On astrophysicists’ charts of star stuff, there’s a substance that still merits the label “here be dragons.” That poorly understood material is found inside neutron stars — the collapsed remnants of once-mighty stars — and is now being mapped out, as scientists better characterize the weird matter.
The detection of two colliding neutron stars, announced in October (SN: 11/11/17, p. 6), has accelerated the pace of discovery. Since the event, which scientists spied with gravitational waves and various wavelengths of light, several studies have placed new limits on the sizes and masses possible for such stellar husks and on how squishy or stiff they are.
“The properties of neutron star matter are not very well known,” says physicist Andreas Bauswein of the Heidelberg Institute for Theoretical Studies in Germany. Part of the problem is that the matter inside a neutron star is so dense that a teaspoonful would weigh a billion tons, so the substance can’t be reproduced in any laboratory on Earth.
In the collision, the two neutron stars merged into a single behemoth. This remnant may have immediately collapsed into a black hole. Or it may have formed a bigger, spinning neutron star that, propped up by its own rapid rotation, existed for a few milliseconds — or potentially much longer — before collapsing. The speed of the object’s demise is helping scientists figure out whether neutron stars are made of material that is relatively soft, compressing when squeezed like a pillow, or whether the neutron star stuff is stiff, standing up to pressure. This property, known as the equation of state, determines the radius of a neutron star of a particular mass.
An immediate collapse seems unlikely, two teams of researchers say. Telescopes spotted a bright glow of light after the collision. That glow could only appear if there were a delay before the merged neutron star collapsed into a black hole, says physicist David Radice of Princeton University because when the remnant collapses, “all the material around falls inside of the black hole immediately.” Instead, the neutron star stuck around for at least several milliseconds, the scientists propose.
Simulations indicate that if neutron stars are soft, they will collapse more quickly because they will be smaller than stiff neutron stars of the same mass. So the inferred delay allows Radice and colleagues to rule out theories that predict neutron stars are extremely squishy, the researchers report in a paper published November 13 at arXiv.org.
Using similar logic, Bauswein and colleagues rule out some of the smallest sizes that neutron stars of a particular mass might be. For example, a neutron star 60 percent more massive than the sun can’t have a radius smaller than 10.7 kilometers, they determine. These results appear in a paper published November 29 in the Astrophysical Journal Letters.
Other researchers set a limit on the maximum mass a neutron star can have. Above a certain heft, neutron stars can no longer support their own weight and collapse into a black hole. If this maximum possible mass were particularly large, theories predict that the newly formed behemoth neutron star would have lasted hours or days before collapsing. But, in a third study, two physicists determined that the collapse came much more quickly than that, on the scale of milliseconds rather than hours. A long-lasting, spinning neutron star would dissipate its rotational energy into the material ejected from the collision, making the stream of glowing matter more energetic than what was seen, physicists Ben Margalit and Brian Metzger of Columbia University report. In a paper published November 21 in the Astrophysical Journal Letters, the pair concludes that the maximum possible mass is smaller than about 2.2 times that of the sun.

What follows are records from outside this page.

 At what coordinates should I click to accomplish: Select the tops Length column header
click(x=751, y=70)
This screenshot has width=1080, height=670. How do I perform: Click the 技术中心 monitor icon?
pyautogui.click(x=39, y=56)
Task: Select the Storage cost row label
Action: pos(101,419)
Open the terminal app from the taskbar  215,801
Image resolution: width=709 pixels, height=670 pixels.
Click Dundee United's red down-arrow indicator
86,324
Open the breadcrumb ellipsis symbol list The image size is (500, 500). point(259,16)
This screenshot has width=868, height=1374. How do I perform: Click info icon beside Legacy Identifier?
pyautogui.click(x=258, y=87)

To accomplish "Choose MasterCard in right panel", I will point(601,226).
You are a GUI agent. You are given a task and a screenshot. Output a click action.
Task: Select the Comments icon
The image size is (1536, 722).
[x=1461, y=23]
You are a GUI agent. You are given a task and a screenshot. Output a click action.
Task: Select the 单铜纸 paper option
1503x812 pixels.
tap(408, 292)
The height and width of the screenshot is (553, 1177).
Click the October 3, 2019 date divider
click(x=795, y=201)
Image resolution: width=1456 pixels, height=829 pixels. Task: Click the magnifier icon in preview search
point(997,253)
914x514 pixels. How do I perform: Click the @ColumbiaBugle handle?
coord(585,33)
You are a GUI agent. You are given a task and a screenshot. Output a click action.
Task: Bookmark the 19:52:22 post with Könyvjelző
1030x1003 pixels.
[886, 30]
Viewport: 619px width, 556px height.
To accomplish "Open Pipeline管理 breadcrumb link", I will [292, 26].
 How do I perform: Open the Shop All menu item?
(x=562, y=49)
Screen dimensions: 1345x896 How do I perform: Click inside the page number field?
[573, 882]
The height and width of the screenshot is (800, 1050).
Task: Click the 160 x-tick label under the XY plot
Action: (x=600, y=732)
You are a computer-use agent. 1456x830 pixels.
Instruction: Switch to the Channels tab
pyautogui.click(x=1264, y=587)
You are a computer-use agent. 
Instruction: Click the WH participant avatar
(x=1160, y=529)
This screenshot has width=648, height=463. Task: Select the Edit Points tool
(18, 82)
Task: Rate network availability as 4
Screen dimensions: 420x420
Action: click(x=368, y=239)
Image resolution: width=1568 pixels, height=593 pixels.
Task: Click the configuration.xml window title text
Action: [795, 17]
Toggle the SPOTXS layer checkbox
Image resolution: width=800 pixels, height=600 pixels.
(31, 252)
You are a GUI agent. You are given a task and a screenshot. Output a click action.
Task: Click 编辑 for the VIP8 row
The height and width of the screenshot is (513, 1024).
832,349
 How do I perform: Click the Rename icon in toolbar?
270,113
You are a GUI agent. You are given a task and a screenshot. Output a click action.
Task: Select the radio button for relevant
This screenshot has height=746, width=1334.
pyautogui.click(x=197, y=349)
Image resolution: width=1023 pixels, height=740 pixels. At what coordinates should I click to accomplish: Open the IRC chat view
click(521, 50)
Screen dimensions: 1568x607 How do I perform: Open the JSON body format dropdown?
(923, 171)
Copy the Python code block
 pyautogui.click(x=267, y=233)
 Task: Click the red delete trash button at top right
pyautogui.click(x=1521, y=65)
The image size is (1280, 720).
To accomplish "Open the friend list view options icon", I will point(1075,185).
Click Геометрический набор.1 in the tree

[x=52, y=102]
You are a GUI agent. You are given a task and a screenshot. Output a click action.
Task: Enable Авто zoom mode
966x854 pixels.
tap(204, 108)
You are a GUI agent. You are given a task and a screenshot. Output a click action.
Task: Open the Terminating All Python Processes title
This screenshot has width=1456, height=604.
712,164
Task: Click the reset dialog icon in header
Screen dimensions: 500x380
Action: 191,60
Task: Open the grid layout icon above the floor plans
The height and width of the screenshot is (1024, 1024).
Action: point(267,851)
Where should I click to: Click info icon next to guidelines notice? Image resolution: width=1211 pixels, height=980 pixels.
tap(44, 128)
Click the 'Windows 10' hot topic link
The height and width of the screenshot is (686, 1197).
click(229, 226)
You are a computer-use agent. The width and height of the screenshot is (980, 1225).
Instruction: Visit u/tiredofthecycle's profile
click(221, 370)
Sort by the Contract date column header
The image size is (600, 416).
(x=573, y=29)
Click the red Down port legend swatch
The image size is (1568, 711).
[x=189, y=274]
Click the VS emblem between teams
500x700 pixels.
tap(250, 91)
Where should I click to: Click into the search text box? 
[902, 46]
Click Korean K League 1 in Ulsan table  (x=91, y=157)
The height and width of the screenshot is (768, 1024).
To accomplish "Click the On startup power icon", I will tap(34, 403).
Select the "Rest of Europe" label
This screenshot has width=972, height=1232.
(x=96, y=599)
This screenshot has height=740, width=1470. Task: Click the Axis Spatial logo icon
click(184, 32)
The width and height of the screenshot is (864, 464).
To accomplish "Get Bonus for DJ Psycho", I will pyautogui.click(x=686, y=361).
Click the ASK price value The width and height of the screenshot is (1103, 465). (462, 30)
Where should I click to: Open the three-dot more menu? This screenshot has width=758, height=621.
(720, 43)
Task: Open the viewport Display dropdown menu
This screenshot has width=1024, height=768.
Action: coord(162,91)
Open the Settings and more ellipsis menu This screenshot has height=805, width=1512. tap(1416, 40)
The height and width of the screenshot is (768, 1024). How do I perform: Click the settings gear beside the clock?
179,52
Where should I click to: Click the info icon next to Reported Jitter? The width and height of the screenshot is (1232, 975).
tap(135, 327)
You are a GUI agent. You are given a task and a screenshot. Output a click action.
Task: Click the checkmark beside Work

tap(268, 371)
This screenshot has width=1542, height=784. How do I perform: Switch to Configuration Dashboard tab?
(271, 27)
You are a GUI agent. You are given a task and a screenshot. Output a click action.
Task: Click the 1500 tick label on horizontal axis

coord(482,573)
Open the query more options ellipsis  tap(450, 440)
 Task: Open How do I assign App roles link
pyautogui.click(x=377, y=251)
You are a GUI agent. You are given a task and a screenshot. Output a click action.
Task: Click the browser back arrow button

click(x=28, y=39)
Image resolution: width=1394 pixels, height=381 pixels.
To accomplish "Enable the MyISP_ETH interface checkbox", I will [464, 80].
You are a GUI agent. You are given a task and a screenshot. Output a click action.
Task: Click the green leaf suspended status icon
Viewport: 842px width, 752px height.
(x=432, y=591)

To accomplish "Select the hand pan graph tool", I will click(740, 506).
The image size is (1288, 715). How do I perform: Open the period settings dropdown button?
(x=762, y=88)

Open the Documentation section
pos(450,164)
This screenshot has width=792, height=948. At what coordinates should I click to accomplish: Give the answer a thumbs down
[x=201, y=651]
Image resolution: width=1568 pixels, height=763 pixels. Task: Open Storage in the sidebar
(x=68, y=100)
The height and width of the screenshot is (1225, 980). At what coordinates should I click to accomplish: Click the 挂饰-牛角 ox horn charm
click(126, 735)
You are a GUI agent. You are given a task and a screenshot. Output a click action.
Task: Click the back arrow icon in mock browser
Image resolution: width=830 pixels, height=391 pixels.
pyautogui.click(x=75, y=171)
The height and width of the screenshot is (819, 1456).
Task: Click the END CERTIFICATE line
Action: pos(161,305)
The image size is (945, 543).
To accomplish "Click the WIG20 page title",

“We didn’t have many constraints on that prior to this discovery,” Metzger says. The result also rules out some of the stiffer equations of state because stiffer matter tends to support larger masses without collapsing.
Some theories predict that bizarre forms of matter are created deep inside neutron stars. Neutron stars might contain a sea of free-floating quarks — particles that are normally confined within larger particles like protons or neutrons. Other physicists suggest that neutron stars may contain hyperons, particles made with heavier quarks known as strange quarks, not found in normal matter. Such unusual matter would tend to make neutron stars softer, so pinning down the equation of state with additional neutron star crashes could eventually resolve whether these exotic beasts of physics indeed lurk in this unexplored territory.